Having a map at hand, the QTL panel was ready to be used to map phenotypic traits. The first traits mapped where two deleterious mutations, which happened to segregate in our panel. Isabelle Colson had observed that among the hatchlings of the sexual eggs produced by the F1 clone, two sterile phenotype occurred. Both of them would reach adulthood, but were unable to produce viable offspring. One of them we called Red Dwarf, because the animals remaind relatively small and had a reddish colour. The other looks normal and even produces asexual eggs, but they do not develop (egg bearing infertility phenotype). Both traits turned out to be caused by single recessive deleterious loci.

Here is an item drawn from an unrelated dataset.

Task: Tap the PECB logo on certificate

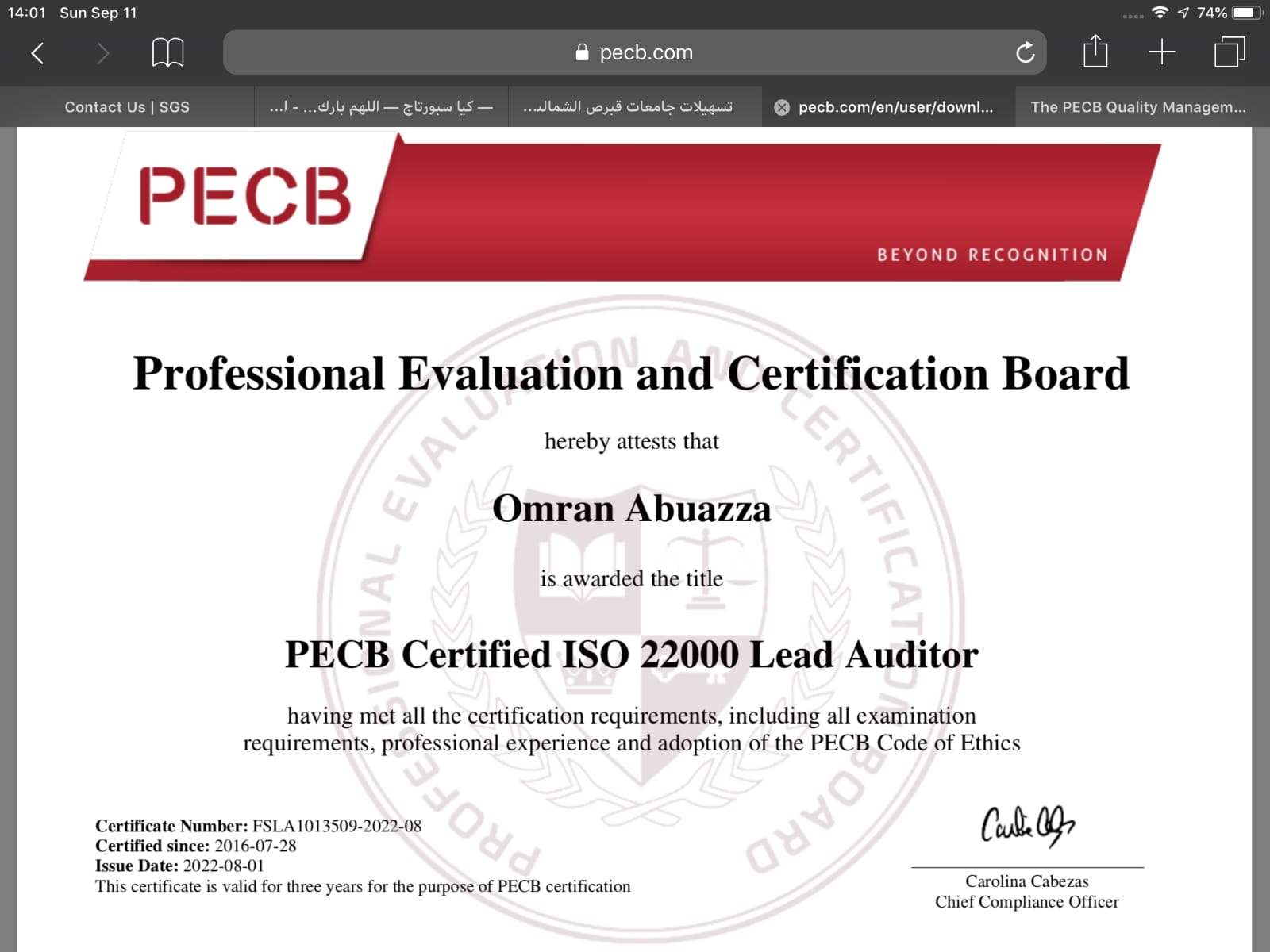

Since then we mapped more than 20 other traits, being related to host-parasite interactions, behaviour, life-history and physiology. To keep the panel going, it was necessary to have support from dedicated technicians. These were Nicolas Boileau, Tim Jaenike, Nicole Kalberer and Kristina Muller.

The next bigger enterprise was the construction of a Nimblegene SNP array to type more markers. We were able to obtain 1,324 SNPs of good quality markers for the second generation map. The new map was produced by Jarkko Routtu, which improved our efforts to map phenotypic traits tremendously. We can now locate QTLs within 1.1 cM. At the same time, Matt Hall increased the panel to about 360 F2 clones, which improved the quality of the map further.

Marinela Dukic is currently producing a new map version which is based on RADseq SNP markers. This map will include about 4000 SNPs, but is based only on about 50 F2 clones.